Festivale katılanlardan Leyla Kaya, doğaya yönelik rant endeksli saldırılara karşı mücadele yürütülmesi gerektiğini söyledi. Demokratların ve aydınların da ekolojik tahribata karşı birleşmesi gerektiğini vurgulayan Leyla Kaya, bu anlamada festival gibi çalışmaların etkili olduğunu vurguladı.
Rant için ülkenin tarumar edildiğini söyleyen Güllü Yücetepe, "Hiçbir hükümet döneminde bu kadar büyük tahribat görmedim. Bütün doğamız satıldı" dedi. Doğaya yönelik saldırıların kanser gibi hastalıkların yaygınlaşmasının önünü açtığını dile getiren Güllü Yücetepe, "Barajlar yapıldı, sularımız kesildi. Ben şimdi Munzur Vadisi'nden geliyorum, daha önceki Munzur Vadisi'ni bulamadım. Gözeler kurumuş. Çok büyük tahribat bu, sularımız azalmış. Çok üzüldüm. Buna karşı ortak mücadele yürütmeliyiz" ifadelerini kullandı.
'İNSANLARIN BİLİNÇLENDİRİLMESİ LAZIM'
Barajların, Hidroelektrik Santrallerinin yapılmasının doğayı, suyu, toprağı kirlettiğini, zarar verdiğini belirten Yekta Şengezer, "Burada bir sürü bitki, canlı yetişiyor, sular içiliyor, hayvanlar otluyor. Doğanın kirletilmesi yaşama zararlıdır. Ormanların rast gele tahrip edilmesi yağmurun yağmamasına neden oluyor. Ancak eğitimle bilinçlendirme olabilir. Aslında belli gönüllülerin köyleri gezip aydınlatması, seminerlerin verilmesi, halkın bilinçlendirilmesi, örgütlenmesi lazım" diye konuştu.
'SİYANÜRLÜ ALTIN ARAMA YAŞAMI BİTİRECEK'
Dêrsim'deki doğa yıkımına dikkat çeken Mehmet Saylı, doğa talanının geniş bir alanı kapsadığını belirtti. Doğa talanının büyük yıkımlara neden olduğunu dile getiren Saylı, Dêrsim'de siyanürlü altın arama çalışması yürütüldüğünü hatırlatarak, bununla birlikte Pulur'da (Ovacık) yaşamın biteceğini söyledi. Saylı, "Siyanürlü maden aradığı zaman havuz sistemiyle yapacaklar. Havuz sistemiyle yaptıkları zaman, 3 tane vadinin suyu bir kilometre sonra Munzur suyuna akıyor. Munzur suyuna karışan altın tozu direkt vadiyi, oradaki yaşam alanını yok edecek. Onun için börtü böceğe, doğasına, toprağına, yeşiline sahip çıkan bütün insanları bu doğa tahribatına karşı gelmeye davet ediyorum. Toplumsal bir muhalefet olmalı. Güçlü toplumsal muhalefetle ülkemizin ormanlarına, geleceğine, madenlerine sahip çıkmak istiyoruz" şeklinde konuştu.
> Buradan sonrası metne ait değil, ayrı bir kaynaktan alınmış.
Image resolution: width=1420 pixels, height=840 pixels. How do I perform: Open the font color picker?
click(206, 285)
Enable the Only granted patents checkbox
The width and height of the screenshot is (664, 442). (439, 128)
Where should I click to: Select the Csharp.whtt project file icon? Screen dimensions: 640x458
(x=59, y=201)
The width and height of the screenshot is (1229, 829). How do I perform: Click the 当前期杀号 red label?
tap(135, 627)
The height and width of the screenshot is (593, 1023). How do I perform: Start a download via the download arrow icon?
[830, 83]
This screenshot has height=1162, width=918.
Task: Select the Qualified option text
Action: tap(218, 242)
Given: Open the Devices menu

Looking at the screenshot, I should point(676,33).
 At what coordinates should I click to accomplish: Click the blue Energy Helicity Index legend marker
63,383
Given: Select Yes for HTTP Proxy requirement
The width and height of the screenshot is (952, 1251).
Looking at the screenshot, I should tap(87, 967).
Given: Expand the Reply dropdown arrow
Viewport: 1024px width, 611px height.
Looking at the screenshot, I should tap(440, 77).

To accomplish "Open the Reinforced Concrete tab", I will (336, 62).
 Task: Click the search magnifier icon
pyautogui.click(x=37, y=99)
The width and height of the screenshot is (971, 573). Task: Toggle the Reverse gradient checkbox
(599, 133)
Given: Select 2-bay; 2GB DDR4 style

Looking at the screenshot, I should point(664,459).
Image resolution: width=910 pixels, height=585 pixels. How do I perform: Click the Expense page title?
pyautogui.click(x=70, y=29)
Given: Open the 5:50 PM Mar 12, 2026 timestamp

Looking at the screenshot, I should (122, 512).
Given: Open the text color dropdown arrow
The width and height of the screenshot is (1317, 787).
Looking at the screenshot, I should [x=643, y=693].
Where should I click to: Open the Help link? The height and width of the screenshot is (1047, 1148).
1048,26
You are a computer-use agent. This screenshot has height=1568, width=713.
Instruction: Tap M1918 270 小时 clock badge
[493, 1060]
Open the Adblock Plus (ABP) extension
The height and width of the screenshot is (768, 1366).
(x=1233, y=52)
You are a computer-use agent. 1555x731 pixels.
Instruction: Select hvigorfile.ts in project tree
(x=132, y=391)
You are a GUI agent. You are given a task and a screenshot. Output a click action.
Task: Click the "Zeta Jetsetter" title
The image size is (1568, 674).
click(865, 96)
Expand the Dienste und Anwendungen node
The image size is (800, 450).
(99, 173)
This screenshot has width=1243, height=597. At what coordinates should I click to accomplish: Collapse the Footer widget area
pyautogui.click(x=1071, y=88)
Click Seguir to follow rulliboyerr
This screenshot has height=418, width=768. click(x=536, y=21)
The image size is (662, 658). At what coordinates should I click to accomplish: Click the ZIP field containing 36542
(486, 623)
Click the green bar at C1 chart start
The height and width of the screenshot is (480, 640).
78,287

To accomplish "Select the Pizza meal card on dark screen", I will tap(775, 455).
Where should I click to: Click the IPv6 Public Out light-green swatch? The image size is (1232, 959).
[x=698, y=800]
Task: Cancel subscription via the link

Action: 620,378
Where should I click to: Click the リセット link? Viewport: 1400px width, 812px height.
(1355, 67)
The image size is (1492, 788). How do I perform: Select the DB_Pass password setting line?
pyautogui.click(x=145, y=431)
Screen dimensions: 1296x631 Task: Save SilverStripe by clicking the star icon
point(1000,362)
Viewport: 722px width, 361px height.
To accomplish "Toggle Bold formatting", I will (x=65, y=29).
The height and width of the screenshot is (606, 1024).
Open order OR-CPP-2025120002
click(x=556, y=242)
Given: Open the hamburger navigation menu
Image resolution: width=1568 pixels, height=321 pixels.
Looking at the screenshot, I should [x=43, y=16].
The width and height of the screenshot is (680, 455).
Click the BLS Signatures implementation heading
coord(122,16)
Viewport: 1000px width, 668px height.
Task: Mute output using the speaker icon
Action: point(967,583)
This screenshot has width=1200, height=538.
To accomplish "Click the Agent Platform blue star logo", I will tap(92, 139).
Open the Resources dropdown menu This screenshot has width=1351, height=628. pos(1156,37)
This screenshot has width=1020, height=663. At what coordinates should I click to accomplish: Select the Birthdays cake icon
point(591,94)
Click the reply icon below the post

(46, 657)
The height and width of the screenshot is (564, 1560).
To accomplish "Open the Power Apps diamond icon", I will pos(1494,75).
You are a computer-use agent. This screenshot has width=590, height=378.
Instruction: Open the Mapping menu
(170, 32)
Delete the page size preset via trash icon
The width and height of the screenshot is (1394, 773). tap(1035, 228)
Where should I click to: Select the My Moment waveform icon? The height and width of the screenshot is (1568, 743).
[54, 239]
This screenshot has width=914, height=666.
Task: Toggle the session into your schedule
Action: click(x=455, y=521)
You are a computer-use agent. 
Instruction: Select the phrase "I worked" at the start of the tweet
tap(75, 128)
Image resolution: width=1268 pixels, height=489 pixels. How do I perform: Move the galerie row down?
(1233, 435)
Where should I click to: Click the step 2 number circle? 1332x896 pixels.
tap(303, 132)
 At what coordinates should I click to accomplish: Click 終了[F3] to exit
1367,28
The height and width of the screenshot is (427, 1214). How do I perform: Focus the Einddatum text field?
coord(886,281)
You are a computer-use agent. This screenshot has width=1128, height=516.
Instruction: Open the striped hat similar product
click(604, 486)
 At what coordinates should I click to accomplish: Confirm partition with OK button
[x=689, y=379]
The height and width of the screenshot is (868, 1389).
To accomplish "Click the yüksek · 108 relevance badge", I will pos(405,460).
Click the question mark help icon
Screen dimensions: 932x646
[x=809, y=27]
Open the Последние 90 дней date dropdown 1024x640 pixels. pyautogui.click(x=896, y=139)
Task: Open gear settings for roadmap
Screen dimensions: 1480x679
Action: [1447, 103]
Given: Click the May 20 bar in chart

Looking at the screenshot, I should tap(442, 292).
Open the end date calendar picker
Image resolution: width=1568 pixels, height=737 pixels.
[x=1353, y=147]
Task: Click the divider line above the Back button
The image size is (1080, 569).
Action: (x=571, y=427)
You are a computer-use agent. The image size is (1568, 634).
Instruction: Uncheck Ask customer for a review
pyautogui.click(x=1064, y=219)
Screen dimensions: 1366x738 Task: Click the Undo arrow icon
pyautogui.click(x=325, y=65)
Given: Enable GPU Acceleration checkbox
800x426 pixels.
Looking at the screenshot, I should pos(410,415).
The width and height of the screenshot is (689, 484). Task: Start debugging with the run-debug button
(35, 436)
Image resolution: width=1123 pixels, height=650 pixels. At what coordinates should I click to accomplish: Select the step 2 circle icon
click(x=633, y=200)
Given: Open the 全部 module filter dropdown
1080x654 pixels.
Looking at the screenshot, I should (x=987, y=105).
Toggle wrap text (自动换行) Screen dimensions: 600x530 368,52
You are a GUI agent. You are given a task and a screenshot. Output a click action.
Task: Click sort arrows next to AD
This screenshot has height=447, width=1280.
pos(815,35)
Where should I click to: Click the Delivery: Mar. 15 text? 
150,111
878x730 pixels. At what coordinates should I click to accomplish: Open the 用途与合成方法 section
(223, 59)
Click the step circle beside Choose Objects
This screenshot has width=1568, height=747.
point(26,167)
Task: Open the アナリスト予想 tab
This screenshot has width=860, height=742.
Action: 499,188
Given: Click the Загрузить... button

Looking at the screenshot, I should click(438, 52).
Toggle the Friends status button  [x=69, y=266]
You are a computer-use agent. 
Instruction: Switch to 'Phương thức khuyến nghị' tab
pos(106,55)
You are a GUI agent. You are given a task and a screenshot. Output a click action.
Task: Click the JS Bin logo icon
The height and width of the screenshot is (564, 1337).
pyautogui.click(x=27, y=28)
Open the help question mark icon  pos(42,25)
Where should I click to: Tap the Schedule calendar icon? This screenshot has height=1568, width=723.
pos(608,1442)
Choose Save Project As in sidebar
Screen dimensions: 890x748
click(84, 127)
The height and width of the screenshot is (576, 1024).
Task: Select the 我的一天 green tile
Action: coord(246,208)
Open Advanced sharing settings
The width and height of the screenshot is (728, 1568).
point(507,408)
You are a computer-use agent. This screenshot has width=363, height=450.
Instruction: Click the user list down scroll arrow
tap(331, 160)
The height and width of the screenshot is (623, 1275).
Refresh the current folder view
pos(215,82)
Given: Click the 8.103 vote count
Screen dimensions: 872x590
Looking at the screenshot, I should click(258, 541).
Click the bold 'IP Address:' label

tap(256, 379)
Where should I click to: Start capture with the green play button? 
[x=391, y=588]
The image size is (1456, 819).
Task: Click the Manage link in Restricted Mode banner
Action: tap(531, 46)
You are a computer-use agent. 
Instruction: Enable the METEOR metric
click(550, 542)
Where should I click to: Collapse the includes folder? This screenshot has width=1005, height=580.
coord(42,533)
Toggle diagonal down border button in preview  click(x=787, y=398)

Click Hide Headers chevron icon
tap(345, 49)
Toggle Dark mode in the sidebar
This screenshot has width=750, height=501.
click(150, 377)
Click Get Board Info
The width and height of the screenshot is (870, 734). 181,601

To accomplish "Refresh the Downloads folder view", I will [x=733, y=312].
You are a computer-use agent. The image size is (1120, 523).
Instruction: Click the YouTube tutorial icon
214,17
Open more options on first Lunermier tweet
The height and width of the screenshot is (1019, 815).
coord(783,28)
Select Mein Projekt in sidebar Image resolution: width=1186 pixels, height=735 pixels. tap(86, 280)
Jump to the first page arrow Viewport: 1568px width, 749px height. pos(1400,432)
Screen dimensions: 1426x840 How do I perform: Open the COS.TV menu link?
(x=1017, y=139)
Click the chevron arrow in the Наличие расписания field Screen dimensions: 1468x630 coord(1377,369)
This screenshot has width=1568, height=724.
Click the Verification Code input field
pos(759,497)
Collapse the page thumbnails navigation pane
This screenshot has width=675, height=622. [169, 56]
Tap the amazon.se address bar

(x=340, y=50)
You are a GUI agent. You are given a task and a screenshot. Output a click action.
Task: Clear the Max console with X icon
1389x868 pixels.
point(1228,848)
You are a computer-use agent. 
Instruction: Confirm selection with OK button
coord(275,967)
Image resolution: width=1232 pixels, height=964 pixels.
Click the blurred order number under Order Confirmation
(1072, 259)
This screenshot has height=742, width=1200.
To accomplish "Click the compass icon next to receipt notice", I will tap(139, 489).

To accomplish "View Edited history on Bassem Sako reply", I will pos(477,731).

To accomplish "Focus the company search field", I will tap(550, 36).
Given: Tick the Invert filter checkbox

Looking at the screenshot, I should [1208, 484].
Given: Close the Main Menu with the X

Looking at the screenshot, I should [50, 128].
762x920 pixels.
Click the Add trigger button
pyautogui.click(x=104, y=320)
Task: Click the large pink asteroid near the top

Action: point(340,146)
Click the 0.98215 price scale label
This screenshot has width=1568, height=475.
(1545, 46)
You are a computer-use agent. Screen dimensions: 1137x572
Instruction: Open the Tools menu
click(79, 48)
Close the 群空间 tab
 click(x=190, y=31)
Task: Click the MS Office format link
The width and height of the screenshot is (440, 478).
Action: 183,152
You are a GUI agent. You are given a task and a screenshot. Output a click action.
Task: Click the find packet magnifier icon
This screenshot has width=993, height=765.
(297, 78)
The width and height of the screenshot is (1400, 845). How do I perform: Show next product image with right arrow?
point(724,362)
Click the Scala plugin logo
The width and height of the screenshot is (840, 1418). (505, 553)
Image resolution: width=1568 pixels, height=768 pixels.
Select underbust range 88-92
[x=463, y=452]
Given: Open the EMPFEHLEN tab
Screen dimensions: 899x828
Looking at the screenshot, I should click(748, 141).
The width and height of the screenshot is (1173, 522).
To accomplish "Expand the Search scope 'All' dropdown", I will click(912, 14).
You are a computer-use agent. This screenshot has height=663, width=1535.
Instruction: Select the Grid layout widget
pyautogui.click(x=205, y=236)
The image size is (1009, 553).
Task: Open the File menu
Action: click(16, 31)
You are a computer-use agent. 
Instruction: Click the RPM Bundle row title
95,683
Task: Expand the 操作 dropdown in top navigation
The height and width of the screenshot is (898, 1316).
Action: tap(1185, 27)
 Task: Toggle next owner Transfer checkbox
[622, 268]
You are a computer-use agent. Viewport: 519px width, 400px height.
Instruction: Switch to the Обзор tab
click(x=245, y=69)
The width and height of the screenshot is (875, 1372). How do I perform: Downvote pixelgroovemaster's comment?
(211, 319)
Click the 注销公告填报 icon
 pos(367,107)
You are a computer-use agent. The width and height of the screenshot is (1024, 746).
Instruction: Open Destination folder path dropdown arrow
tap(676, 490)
Dêrsim'e özel yönelim olduğunun vurgulayan Mehmet Saylı, "Birisi ekonomik, politik anlamda, bir diğeri de doğa talanıyla. Dêrsim'in hem doğasıyla hem insanıyla hem de kültürüyle sürekli oyun oynuyorlar. Buna karşı birlik ve beraberlik önemli. Örgütlenirsek dur diyebiliriz. Bölünüp parçalanırsak, Kürdistan başka bir şekilde işgal edilir" diye kaydetti.
'İNSANSIZLAŞTIRMA POLİTİSI İZLENİYOR'
Dêrsim'de doğaya, kültüre, inanca saldırı olduğunu vurgulayan Esma Anlamaz, "Zaten bir kentin kültürü, dili, inancı yok olduğu zaman o kent yok olmaya mahkumdur. Burada insansızlaştırma politikaları var. İnsansızlaştırmak için kültürünü, doğasını, dilini yok etmek için sistemin sinsince yürüttüğü bir politika var. Kürdistan genelinde de bu çok farklı değil. Sistematik politikalarla doğamız talan ediliyor. Ciddi bir saldırı var doğamıza, dilimize. En başta örgütlenerek bu tür şeylerin üstesinden gelebiliriz. Önce kendimiz örgütleneceğiz, sonra ailemizi örgütleyeceğiz. Ondan sonra topluma açılacağız" diye konuştu.